# [Task]
Which lines of the listing below contain the word "dimensions"? Copy each of them.

# [Records to process]
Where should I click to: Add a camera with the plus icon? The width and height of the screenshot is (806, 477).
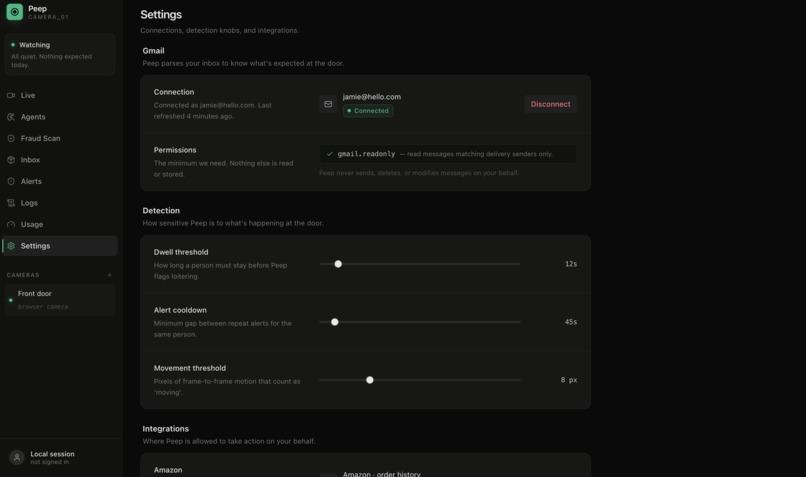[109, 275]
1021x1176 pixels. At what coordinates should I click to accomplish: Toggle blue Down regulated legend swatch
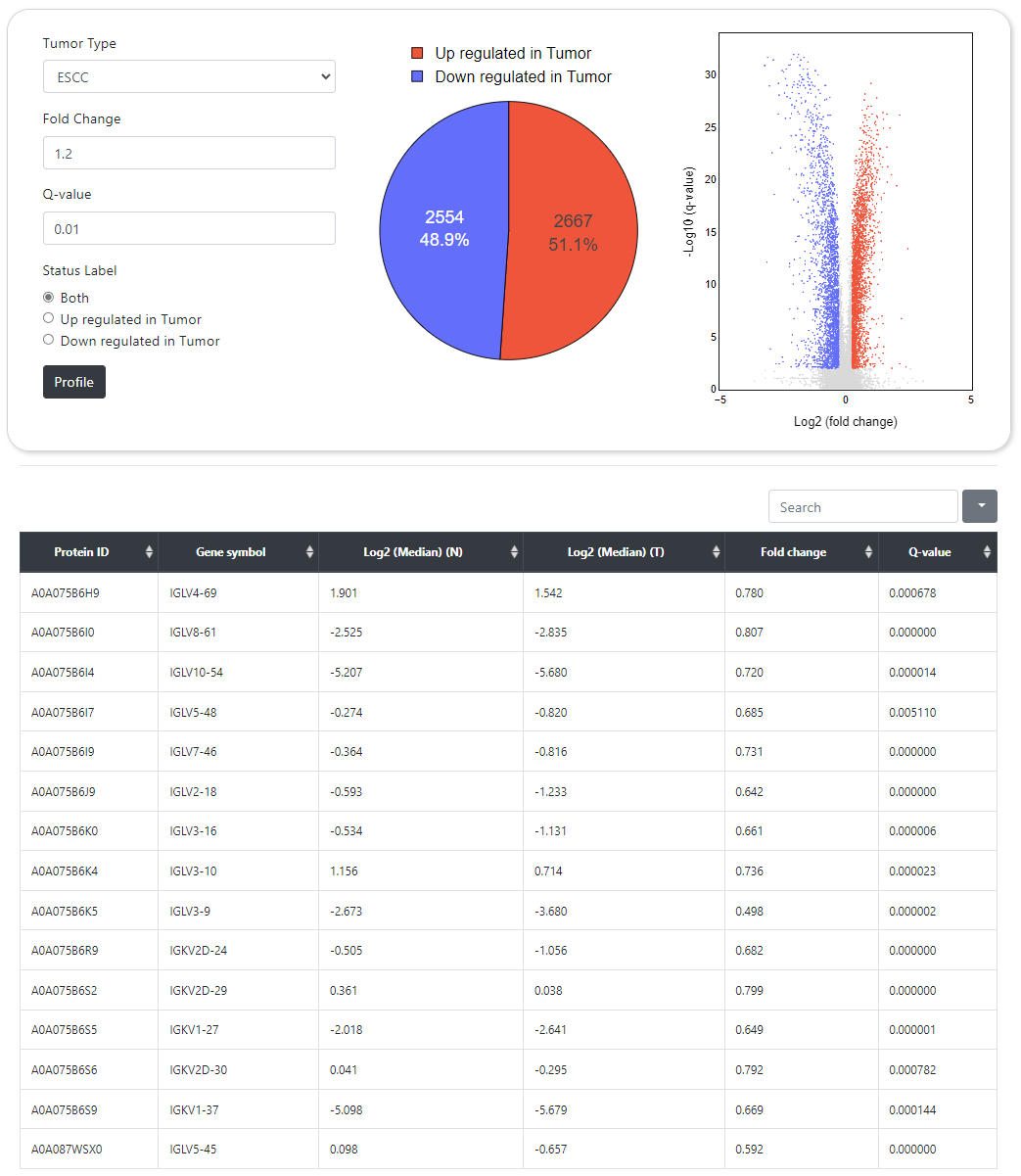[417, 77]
---
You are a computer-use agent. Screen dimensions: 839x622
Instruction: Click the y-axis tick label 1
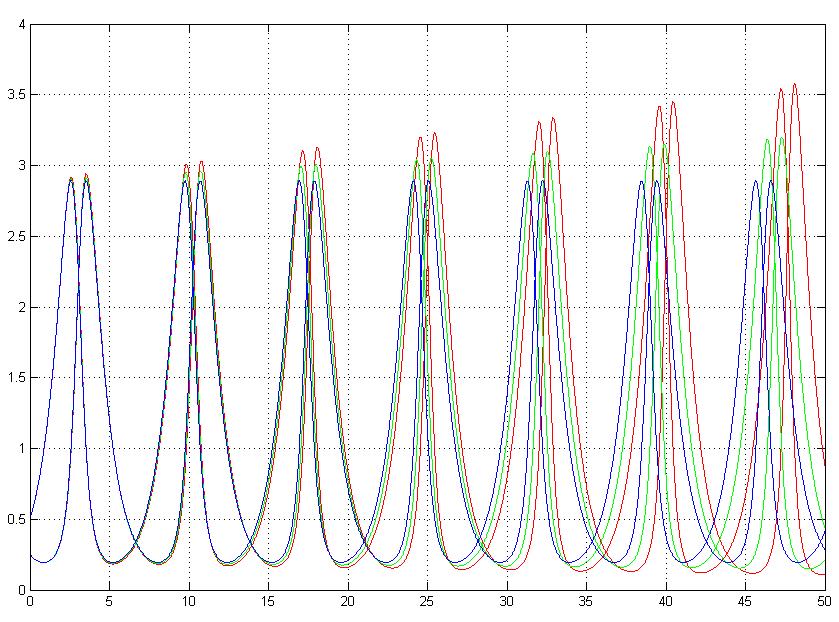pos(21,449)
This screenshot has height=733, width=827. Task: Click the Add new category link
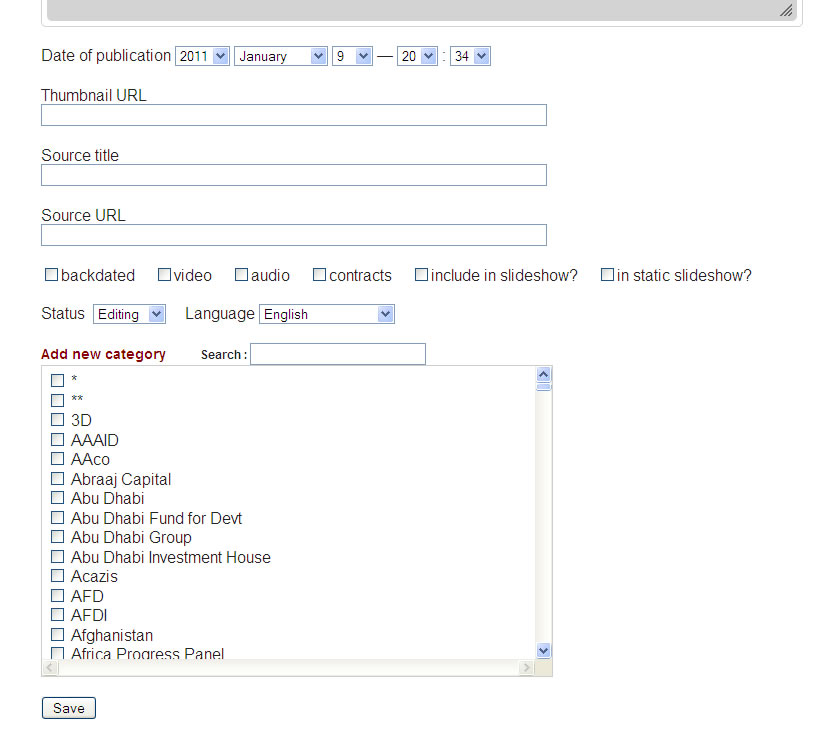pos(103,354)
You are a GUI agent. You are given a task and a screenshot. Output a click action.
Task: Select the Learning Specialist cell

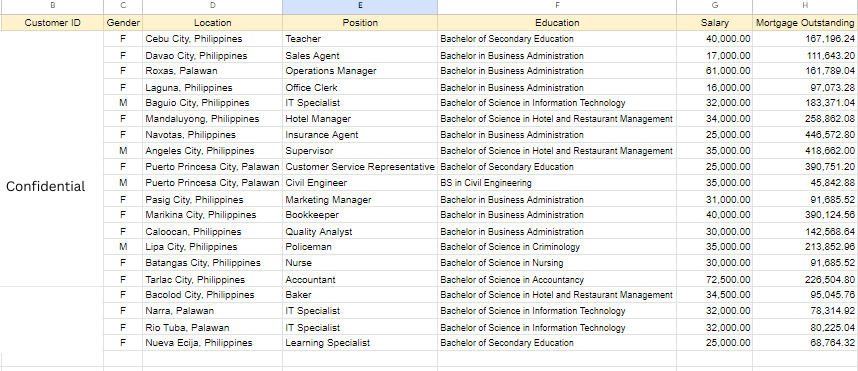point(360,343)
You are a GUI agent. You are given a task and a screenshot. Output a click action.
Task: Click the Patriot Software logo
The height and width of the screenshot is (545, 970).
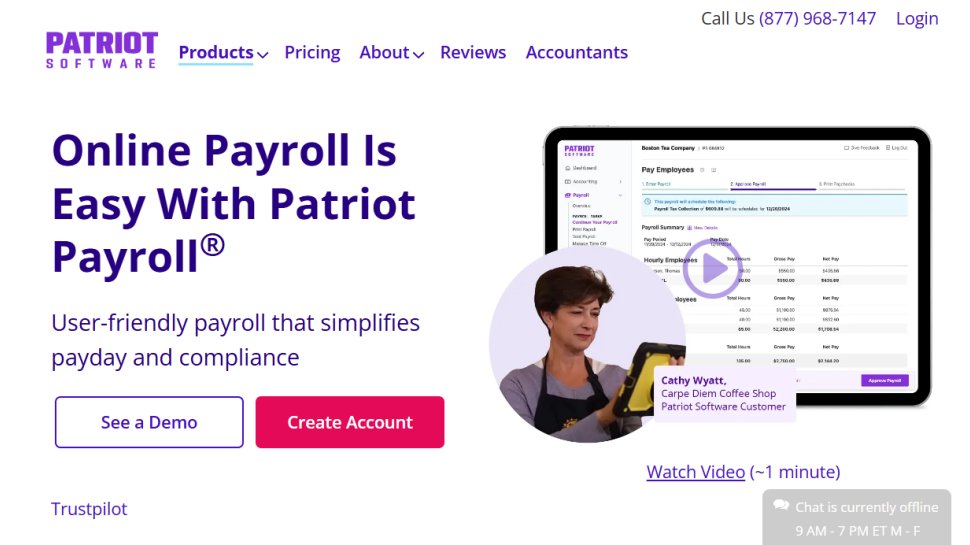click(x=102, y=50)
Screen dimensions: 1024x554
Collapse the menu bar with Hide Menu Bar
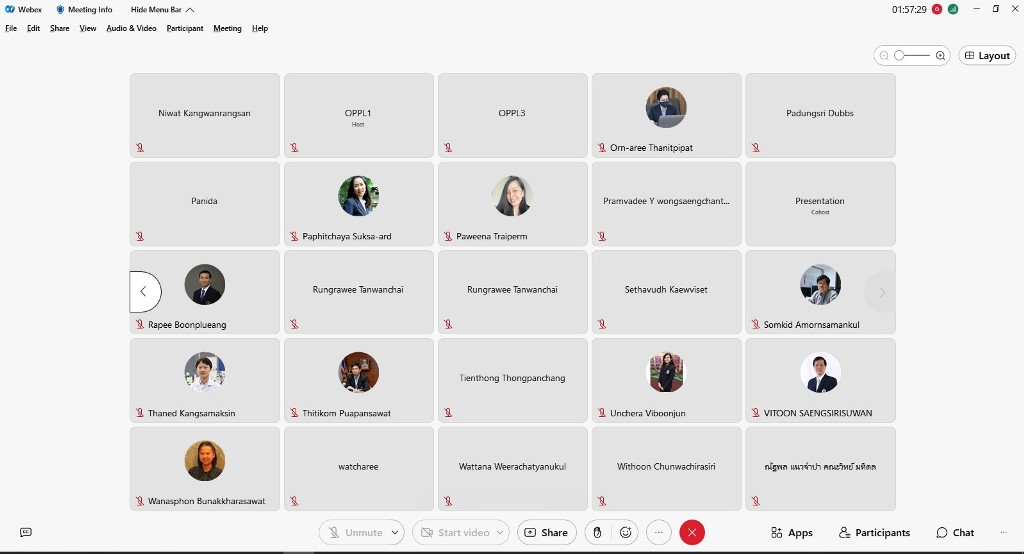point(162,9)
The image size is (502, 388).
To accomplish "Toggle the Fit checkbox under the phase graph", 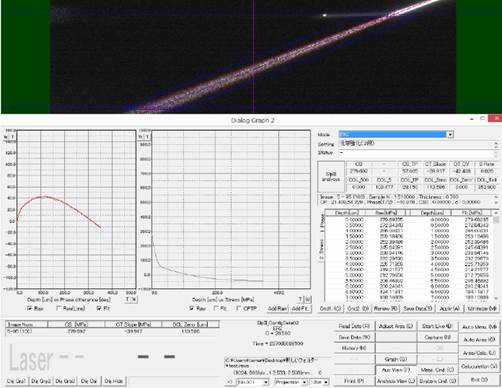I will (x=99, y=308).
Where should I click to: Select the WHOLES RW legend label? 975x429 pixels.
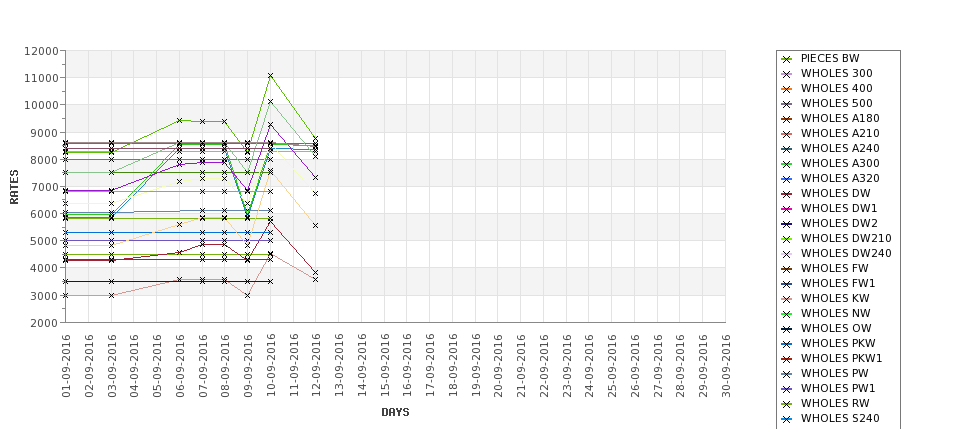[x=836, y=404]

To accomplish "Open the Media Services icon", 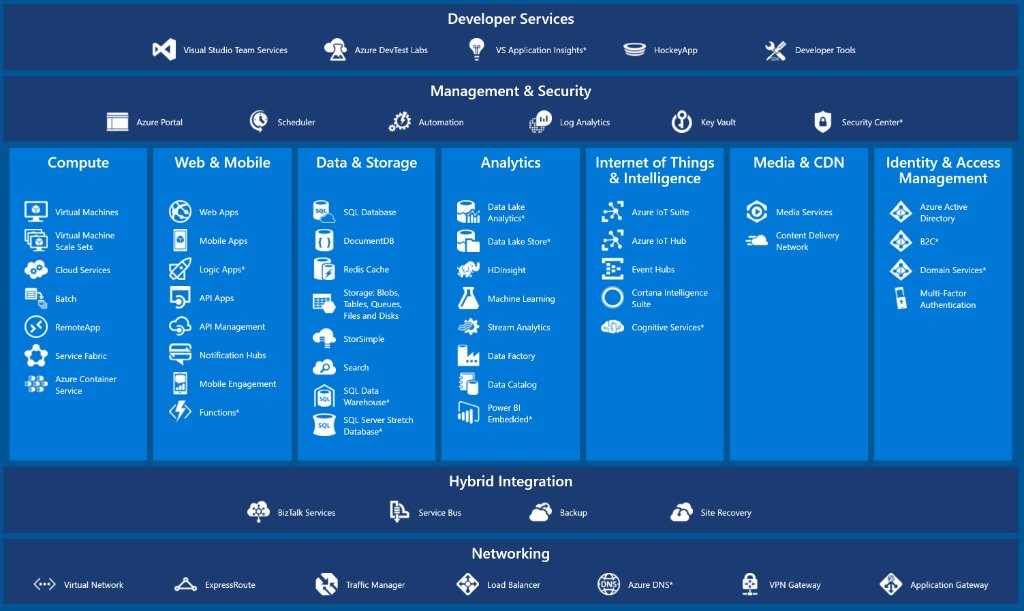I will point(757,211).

# [Task result]
You are a computer-use agent. Screen dimensions: 839x622
Screen dimensions: 1024x554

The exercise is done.